Your goal = Your answer should consist of the lines in the following data that contain "will".

Pixel coordinate grounding data
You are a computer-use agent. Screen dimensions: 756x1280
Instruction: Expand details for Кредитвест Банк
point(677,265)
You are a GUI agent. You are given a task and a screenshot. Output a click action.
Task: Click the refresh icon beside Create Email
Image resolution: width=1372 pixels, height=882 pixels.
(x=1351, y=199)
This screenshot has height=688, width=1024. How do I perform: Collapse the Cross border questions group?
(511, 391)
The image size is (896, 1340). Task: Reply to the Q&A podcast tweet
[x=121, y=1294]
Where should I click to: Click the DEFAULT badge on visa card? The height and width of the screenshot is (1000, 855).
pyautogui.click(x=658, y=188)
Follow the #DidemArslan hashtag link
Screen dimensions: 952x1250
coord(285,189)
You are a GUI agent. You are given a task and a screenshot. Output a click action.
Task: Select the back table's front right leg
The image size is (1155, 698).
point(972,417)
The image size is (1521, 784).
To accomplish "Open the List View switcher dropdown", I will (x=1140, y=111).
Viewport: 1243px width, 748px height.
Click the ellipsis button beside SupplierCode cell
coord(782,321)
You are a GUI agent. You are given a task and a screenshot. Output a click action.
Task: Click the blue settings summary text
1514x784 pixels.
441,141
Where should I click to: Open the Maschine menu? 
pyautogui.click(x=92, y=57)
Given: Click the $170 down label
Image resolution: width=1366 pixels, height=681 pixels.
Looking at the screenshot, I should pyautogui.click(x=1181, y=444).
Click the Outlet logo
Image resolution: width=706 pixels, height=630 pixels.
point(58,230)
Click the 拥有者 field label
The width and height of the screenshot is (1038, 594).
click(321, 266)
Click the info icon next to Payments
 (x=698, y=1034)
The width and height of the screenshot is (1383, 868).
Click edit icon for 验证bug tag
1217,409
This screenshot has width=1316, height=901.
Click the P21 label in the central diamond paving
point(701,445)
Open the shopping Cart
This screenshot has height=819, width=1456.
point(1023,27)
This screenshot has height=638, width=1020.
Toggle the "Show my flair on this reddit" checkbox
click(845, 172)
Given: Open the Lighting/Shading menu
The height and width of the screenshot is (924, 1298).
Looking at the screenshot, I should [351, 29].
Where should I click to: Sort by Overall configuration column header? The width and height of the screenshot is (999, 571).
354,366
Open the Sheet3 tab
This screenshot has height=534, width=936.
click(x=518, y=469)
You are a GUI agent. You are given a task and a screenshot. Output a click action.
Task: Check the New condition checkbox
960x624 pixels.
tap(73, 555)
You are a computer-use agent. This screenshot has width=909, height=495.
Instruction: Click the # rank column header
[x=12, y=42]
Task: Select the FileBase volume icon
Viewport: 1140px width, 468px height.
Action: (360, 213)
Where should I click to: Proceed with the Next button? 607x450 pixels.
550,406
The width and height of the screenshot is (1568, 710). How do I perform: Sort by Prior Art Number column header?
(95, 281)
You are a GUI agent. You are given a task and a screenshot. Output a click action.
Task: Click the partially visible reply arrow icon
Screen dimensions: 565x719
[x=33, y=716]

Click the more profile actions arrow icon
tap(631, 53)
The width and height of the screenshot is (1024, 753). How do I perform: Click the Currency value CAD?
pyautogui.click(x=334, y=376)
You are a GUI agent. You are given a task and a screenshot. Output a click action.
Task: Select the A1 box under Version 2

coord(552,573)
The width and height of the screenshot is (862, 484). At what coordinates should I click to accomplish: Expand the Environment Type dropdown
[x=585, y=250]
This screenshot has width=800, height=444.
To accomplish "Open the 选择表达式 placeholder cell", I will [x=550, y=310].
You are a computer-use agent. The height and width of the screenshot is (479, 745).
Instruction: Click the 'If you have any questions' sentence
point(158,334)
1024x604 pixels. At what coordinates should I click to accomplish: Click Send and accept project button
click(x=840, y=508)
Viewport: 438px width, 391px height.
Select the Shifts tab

Response =
To accomplish "Open the List View switcher dropdown", I will (x=1140, y=111).
To accomplish "Open the 选择表达式 placeholder cell", I will [x=550, y=310].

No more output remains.